* DÉFIS
[1] Indiquez si chacune des affirmations suivantes concorde avec le texte consacré au livre de Hermann Hesse, en répondant par oui ou par non et en citant mot pour mot le passage qui tranche : (a) le livre compte 83 pages ; (b) les cinq textes ont été rédigés avant les années 1920 ; (c) selon Hesse, les vrais bons critiques sont nombreux.
[2] Prolongez le texte consacré au livre de Hermann Hesse en enchaînant après sa dernière phrase.

* TEXTE FOURNI
----------------------------------------

J’ai trouvé ce livre par hasard, en flânant dans une librairie, et son titre m’a tout de suite intéressée car j’aime connaître les pensées des écrivains sur leur art, sur leur façon d’envisager la littérature, sur le langage, etc.
J’avais déjà lu un livre de Hermann Hesse (Allemagne, 1877- Suisse, 1962) – « Knulp« , un court roman dont vous pouvez retrouver ma chronique ici – et cela m’a permis de mieux situer ces réflexions générales et de les appliquer à quelques souvenirs précis.

Note Pratique sur le Livre

Genre : Essai
Editeur : Bibliothèque Rivages
Année de Publication (initiale, en Allemagne) : 1977, chez Rivages : 2021
Traduction, préface et notes de Nicolas Waquet
Nombre de pages : 83

Quatrième de Couverture

Etre écrivain, c’est être lecteur. Lecteur des autres, lecteur de soi, lecteur de tout : des ouvrages des hommes comme des œuvres de la nature. Alors comment bien lire et bien écrire ? Qu’est-ce qu’un bon texte, une bonne critique ? Quelles sont les peines et les joies que son métier réserve à l’écrivain ? Autant de questions que Hermann Hesse n’a cessé de se poser la plume à la main, questions qu’il soulève et auxquelles il répond au détour de cinq textes qui éclairent sa pratique et jalonnent sa carrière.

Mon Avis

Ce livre se compose de cinq textes de réflexions sur l’écriture, rédigés entre les années 1920 et les années 1960.
Celui qui parle de la critique littéraire est particulièrement intéressant car Hermann Hesse a une idée très claire et très précise de ce que doit être ce métier et de la bonne manière de l’exercer. Selon lui, le bon critique doit inscrire les œuvres littéraires et les écrivains dans l’histoire des Lettres et des idées, leur donner la juste place qui leur revient dans un panorama plus vaste. Son rôle est donc important, quoiqu’il ne soit pas toujours conscient de sa responsabilité. Le critique doit savoir reconnaître la nouveauté, l’originalité d’un livre – gages de qualité – et attirer l’attention des lecteurs sur lui. Mais Hesse déplore que les vrais bons critiques sont rares et que la plupart sont davantage attirés par les renvois d’ascenseurs et autres échanges de bons procédés mondains que par une scrupuleuse honnêteté intellectuelle. Hermann Hesse écrit à ce sujet des dialogues fictifs entre un écrivain et un critique, qui sont d’une intelligence formidable et qui posent des questions que l’on pourrait encore tout à fait se poser actuellement (cf. l’extrait ci-dessous).

----------------------------------------

* SECTION DES DONNÉES
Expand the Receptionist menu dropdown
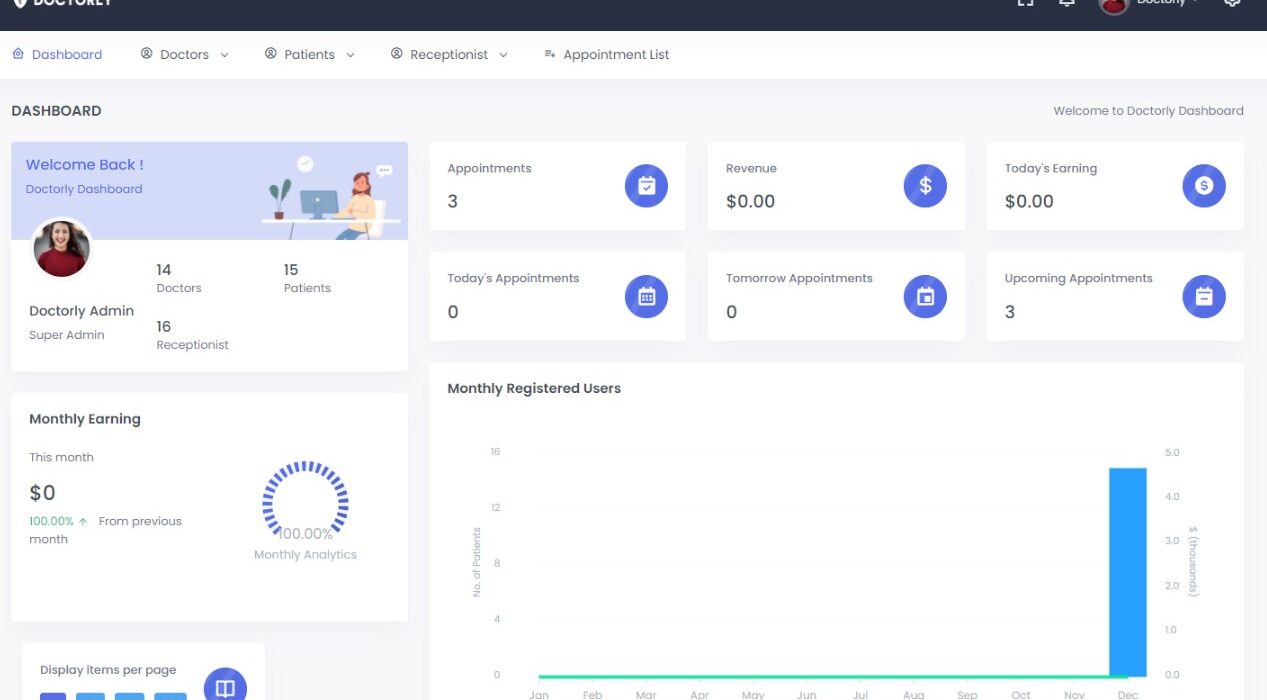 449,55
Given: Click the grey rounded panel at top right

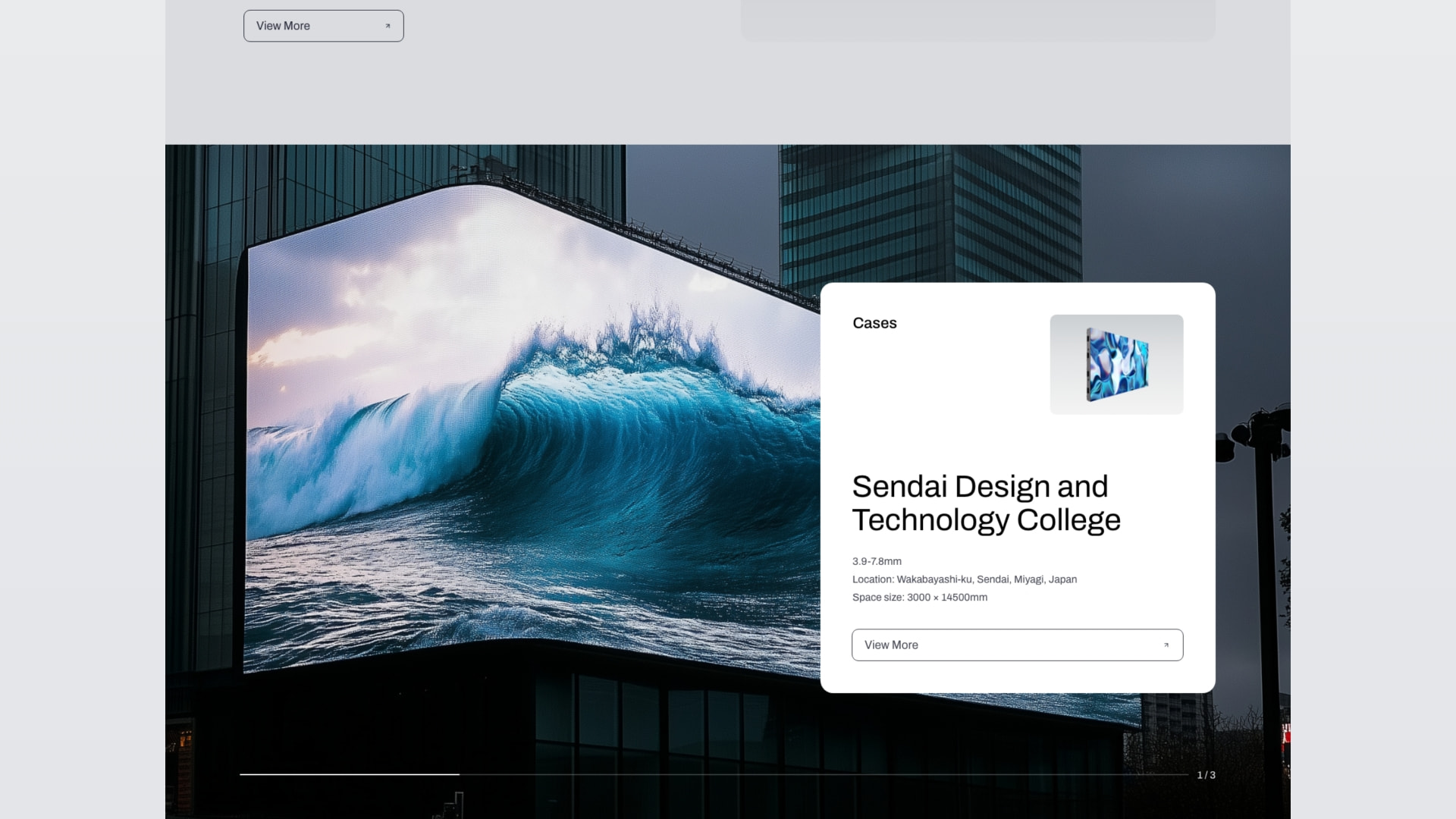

----------------------------------------

* RÉPONSES RÉDIGÉES
[1]
(a) Oui : « Nombre de pages : 83 ».
(b) Non : « rédigés entre les années 1920 et les années 1960 ».
(c) Non : « Hesse déplore que les vrais bons critiques sont rares ».

[2]
Parmi les autres thèmes abordés dans ces textes : celui du Romantisme allemand, un mouvement artistique auquel Hermann Hesse semble très attaché et sur lequel il propose une réflexion approfondie, en le comparant avec le Classicisme, qui relève d’une conception de l’existence radicalement opposée. Ainsi, il explique et développe les similitudes entre Romantisme et Philosophie Orientale, d’une manière très intéressante.
Hermann Hesse se définit lui-même comme un héritier du Romantisme et un poète (même dans ses romans) c’est-à-dire un auteur qui parle avec son âme, et il regrette que son époque ait jeté le discrédit sur le Romantisme en le taxant de bourgeois, sentimental, risible, démodé, alors que, selon lui, c’est tout le contraire : la beauté et l’expression de l’âme humaine, une des principales émanations de la culture allemande, représentée par des génies intemporels, aussi bien en littérature qu’en musique et dans la plupart des autres arts.
Une autre page de réflexion m’a frappée, à propos du langage et de ses ambiguïtés, que tout auteur doit apprendre à maîtriser et à déjouer.
Hesse nous parle également de ses habitudes d’écriture, du point de vue pratique et rituel, de son emploi du temps et des éventuelles phases critiques (ou moments de crise) dans son travail – des périodes décisives et de grande urgence, où le livre qu’il est en train de créer prend toute sa signification et son poids – et j’ai trouvé ces passages particulièrement éclairants et profonds.
Un livre à conseiller chaudement à tous ceux qui aiment écrire et à ceux qui s’interrogent sur le métier d’écrivain.

Un Extrait Page 44-45

L’écrivain : Mais vous connaissez Les Affinités électives et le Berthold ?
Le critique : Les Affinités électives, oui, naturellement, mais pas le Berthold.
L’écrivain : Et vous, pensez-vous pourtant que le Berthold surpasse les livres que l’on écrit de nos jours ?
Le critique : Oui, c’est ce que je pense, par respect pour Arnim et plus encore par respect pour la puissance littéraire dont faisait montre autrefois l’esprit allemand.
L’écrivain : Mais pourquoi, dans ce cas-là, ne lisez-vous pas Arnim et tous les vrais écrivains de son temps ? Pourquoi passez-vous votre vie à vous occuper de livres que vous considérez vous-même comme des œuvres mineures ? Pourquoi ne dites-vous pas à vos lecteurs :  » Regardez, voici des livres dignes de ce nom, laissez tomber la camelote qu’on écrit aujourd’hui et lisez Goethe, Arnim et Novalis ! »
Le critique : Je ne suis pas là pour ça. Je me dispense peut-être de le faire pour les mêmes raisons que vous vous dispensez d’écrire des livres comme Les Affinités électives.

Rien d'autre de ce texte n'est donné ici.